**TEXT PROVIDED:**
═══

Switching Apparatus for Electrical Systems

The present application claims priority to European Patent Application No. 24172091.1 filed on Apr. 24, 2024, and titled “A SWITCHING APPARATUS FOR ELECTRICAL SYSTEMS”, which is hereby incorporated by reference in its entirety.

The present disclosure relates to the field of electrical systems, such as electric grids, switchboards, and the like. More particularly, the present disclosure relates to a switching apparatus for low- or medium-voltage electrical systems.

As it is known, an electrical system may include several switching apparatuses configured in such a way to allow a selective disconnection of electrical sections, for example when a fault event occurs.

Many switching apparatuses of the state of the art are of electromechanical type.

In general, these switching apparatuses have the advantage of ensuring a galvanic isolation between disconnected electric circuits.

Additionally, they are relatively cheap to realize at industrial level.

However, the experience has shown how these apparatuses do not often provide satisfactory interruption ratings, in particular when they have to interrupt DC currents at relatively high voltages (e.g. 1.5 kV DC or above). In these circumstances, in fact, their opening time can be relatively long. Electric arcs, which usually strike between electric contacts under separation, may consequently last for a long time, which is quite dangerous as many electrical components (e.g. photovoltaic panels and energy storage systems) electrically connected to the electric line can potentially feed an undergoing electric fault.

Furthermore, it has been seen that electric arcs may sometime strike towards other conductive parts or components of the switching apparatus, which may be subject to serious damages since they are not generally designed to bear high electric and thermal stresses.

═══

**OBJECTIVE:** Repeat the switching apparatus passage word for word, everything from "As it is known, an" down to "disconnected electric circuits.". Rely only on the switching apparatus passage above.

═══

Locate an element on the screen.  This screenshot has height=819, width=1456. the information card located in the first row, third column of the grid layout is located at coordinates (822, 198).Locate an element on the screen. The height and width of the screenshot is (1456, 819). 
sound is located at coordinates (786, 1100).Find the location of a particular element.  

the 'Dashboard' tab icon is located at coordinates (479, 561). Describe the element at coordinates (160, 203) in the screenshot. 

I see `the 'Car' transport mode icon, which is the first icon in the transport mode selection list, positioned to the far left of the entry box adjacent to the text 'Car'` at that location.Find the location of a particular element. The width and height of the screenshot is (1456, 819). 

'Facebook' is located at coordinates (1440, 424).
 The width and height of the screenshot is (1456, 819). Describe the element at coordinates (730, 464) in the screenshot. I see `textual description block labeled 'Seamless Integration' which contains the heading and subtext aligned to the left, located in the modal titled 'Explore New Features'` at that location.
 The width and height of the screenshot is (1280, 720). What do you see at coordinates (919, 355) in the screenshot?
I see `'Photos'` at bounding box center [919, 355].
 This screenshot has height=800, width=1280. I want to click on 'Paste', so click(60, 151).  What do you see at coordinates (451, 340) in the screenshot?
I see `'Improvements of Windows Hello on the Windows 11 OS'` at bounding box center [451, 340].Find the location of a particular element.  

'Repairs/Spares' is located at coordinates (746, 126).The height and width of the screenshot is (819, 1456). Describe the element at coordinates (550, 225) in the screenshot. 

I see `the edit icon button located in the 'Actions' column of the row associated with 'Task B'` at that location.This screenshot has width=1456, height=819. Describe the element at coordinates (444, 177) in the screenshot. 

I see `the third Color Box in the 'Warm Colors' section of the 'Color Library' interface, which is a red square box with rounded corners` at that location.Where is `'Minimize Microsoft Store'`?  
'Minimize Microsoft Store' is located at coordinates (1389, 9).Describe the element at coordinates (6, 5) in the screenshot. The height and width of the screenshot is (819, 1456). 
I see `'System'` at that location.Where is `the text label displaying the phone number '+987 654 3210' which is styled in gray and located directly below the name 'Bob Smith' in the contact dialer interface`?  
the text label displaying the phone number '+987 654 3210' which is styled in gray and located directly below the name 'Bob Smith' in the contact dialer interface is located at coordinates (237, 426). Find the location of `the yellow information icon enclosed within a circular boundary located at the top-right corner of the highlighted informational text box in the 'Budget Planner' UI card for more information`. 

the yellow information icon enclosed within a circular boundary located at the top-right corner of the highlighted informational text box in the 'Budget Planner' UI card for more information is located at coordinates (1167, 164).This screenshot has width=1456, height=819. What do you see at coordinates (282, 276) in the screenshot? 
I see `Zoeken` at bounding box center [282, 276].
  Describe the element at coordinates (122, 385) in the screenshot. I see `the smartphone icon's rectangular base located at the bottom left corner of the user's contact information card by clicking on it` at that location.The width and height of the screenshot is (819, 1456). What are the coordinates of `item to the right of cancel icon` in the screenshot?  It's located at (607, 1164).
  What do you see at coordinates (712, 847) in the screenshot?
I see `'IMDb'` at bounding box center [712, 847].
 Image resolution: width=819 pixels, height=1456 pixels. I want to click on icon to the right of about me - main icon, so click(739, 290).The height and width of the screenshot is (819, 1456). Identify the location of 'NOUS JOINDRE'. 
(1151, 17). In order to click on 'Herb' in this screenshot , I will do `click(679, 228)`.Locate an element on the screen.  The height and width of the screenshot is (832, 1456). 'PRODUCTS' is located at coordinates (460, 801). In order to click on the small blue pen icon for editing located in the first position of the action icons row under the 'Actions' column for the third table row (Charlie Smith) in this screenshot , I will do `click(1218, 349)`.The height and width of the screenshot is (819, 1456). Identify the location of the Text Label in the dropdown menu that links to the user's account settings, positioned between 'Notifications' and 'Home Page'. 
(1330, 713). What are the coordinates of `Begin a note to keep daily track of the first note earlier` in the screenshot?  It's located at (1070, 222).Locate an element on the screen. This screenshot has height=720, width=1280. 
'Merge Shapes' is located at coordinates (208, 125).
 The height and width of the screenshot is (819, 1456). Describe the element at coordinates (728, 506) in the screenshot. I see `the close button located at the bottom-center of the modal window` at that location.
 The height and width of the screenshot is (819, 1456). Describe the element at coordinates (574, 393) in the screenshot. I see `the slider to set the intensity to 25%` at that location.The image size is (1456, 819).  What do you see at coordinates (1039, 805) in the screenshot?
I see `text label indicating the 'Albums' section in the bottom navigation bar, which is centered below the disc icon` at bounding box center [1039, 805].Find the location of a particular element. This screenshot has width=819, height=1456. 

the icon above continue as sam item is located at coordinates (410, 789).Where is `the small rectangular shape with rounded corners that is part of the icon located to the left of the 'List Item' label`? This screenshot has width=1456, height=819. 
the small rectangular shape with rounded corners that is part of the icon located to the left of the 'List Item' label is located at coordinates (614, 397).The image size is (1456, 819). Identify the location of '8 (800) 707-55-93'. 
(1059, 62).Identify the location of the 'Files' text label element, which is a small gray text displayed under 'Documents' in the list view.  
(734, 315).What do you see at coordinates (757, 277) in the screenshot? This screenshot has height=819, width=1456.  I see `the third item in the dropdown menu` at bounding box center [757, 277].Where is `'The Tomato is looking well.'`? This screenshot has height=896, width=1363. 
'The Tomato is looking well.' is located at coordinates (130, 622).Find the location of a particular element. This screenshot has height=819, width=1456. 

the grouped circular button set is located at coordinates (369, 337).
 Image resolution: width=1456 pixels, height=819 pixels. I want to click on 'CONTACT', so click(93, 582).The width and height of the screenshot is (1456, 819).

═══

**EXPECTED OUTPUT:**
As it is known, an electrical system may include several switching apparatuses configured in such a way to allow a selective disconnection of electrical sections, for example when a fault event occurs.

Many switching apparatuses of the state of the art are of electromechanical type.

In general, these switching apparatuses have the advantage of ensuring a galvanic isolation between disconnected electric circuits.